Set down, exactly and only, everything from the line containing "At what coordinates should I click to accomplish: Click" down to the line containing "Given: Select the MA(13) legend label" in the data below; the pictures are not part of the copy.
*** Opening of DATA TO EXAMINE ***
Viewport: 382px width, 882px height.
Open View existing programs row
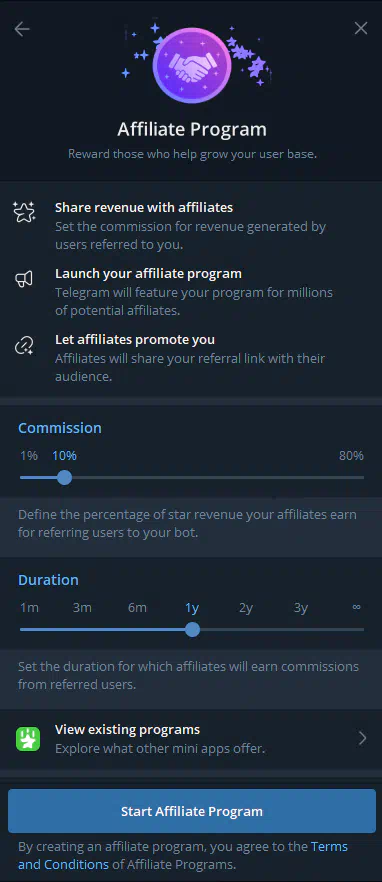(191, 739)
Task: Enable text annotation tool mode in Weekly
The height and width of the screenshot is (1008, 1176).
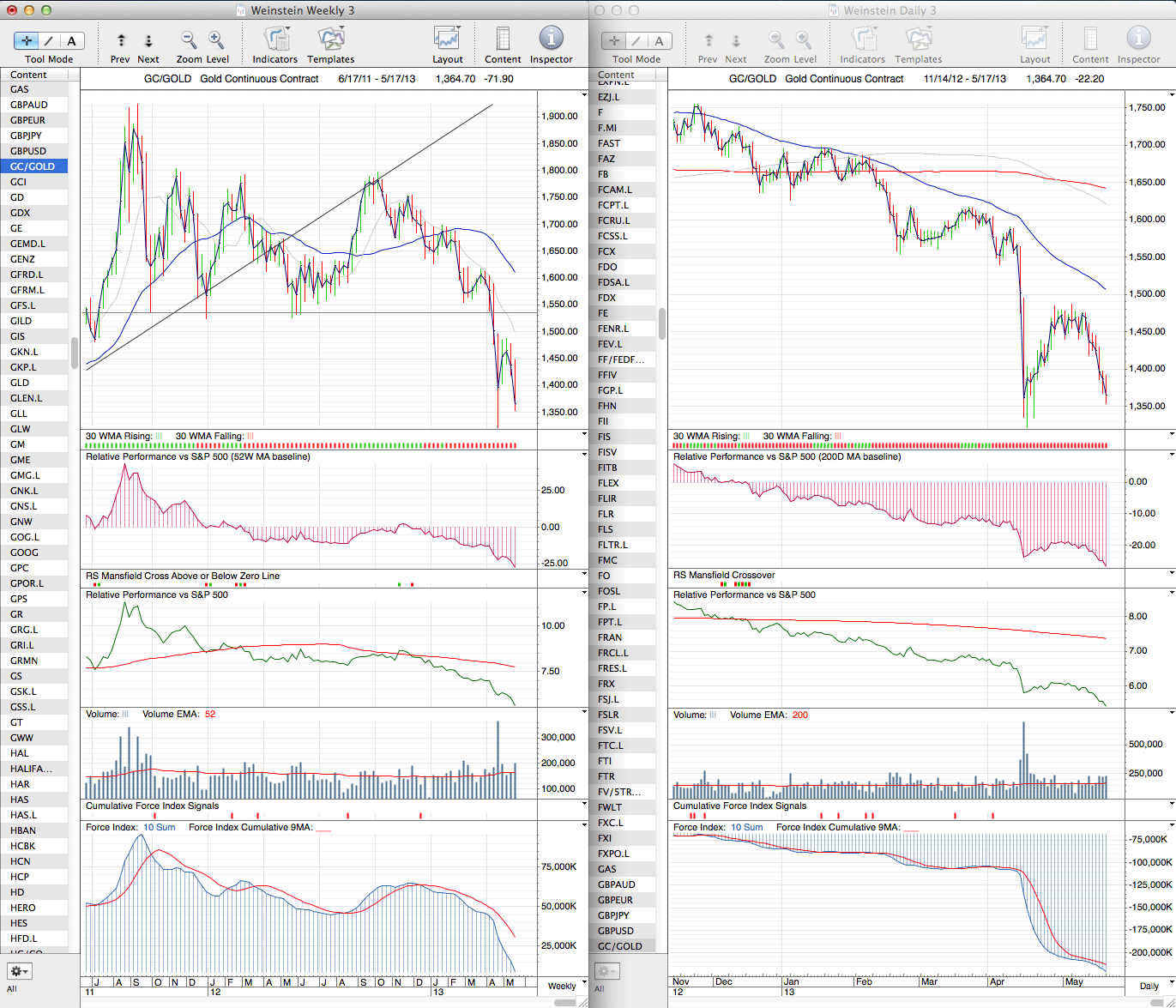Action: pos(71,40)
*** Close of DATA TO EXAMINE ***
*** Opening of DATA TO EXAMINE ***
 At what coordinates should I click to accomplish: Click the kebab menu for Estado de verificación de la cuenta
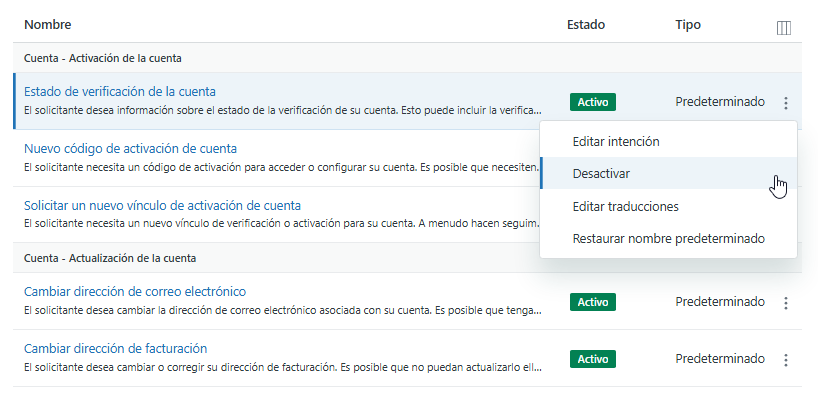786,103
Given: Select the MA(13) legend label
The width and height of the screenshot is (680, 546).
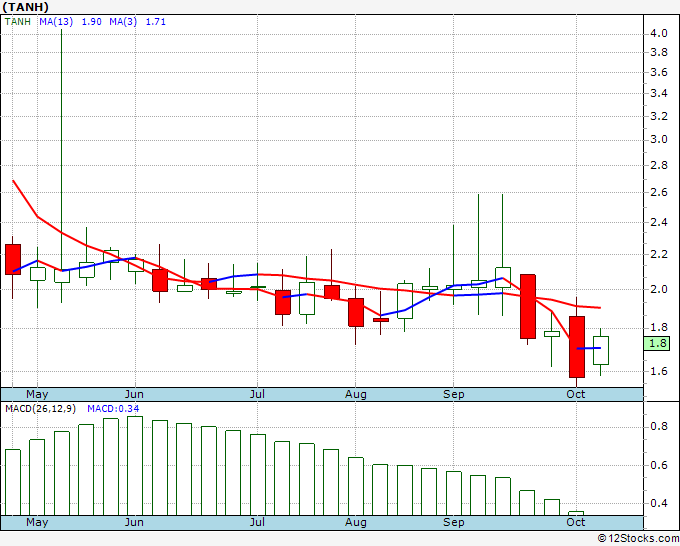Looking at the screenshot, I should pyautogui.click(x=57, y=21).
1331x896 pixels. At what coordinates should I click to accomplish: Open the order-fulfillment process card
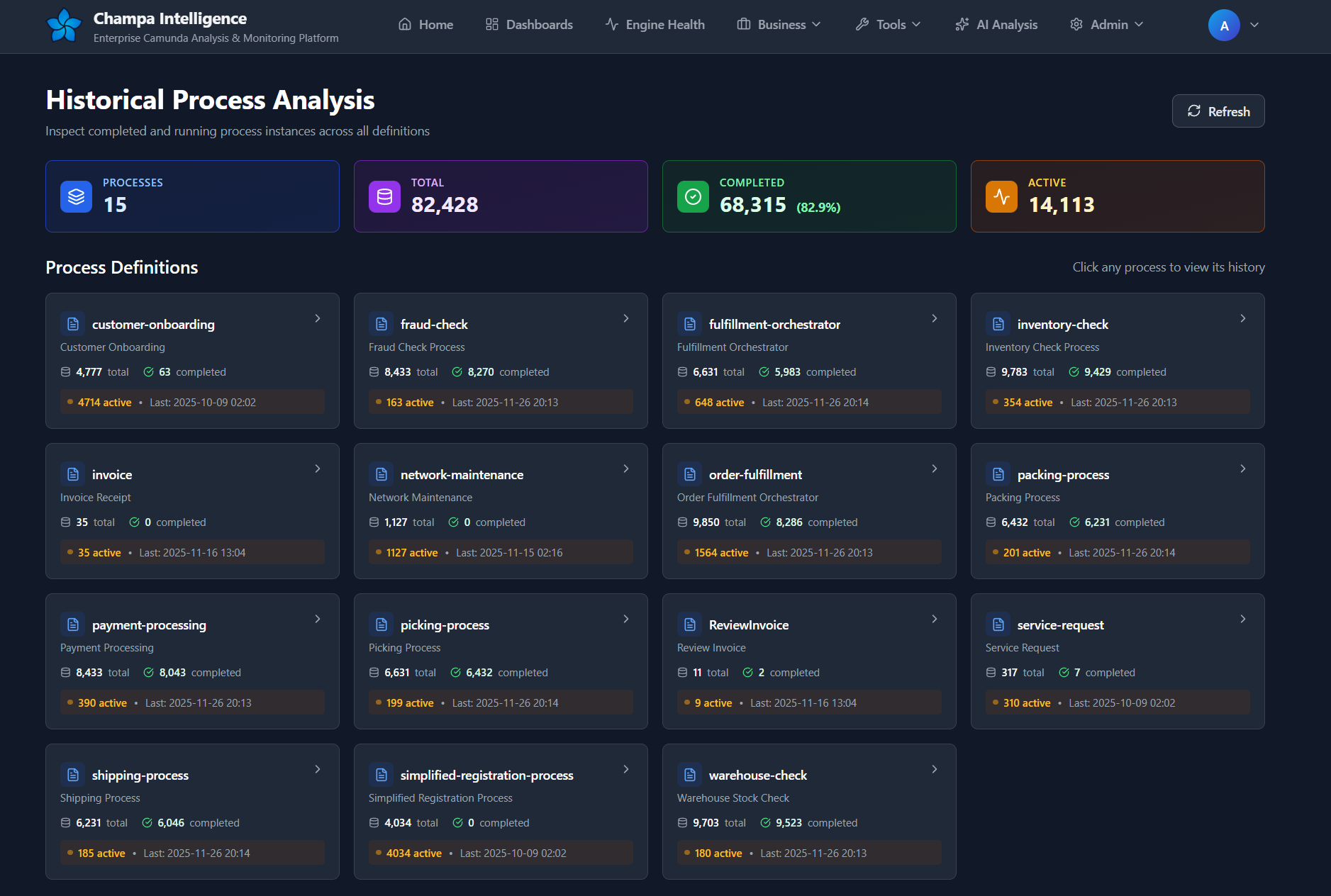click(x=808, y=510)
*** Close of DATA TO EXAMINE ***
▶ **RESPONSE**
 At what coordinates should I click to accomplish: Click the kebab menu for Estado de verificación de la cuenta
786,103
Given: Select the MA(13) legend label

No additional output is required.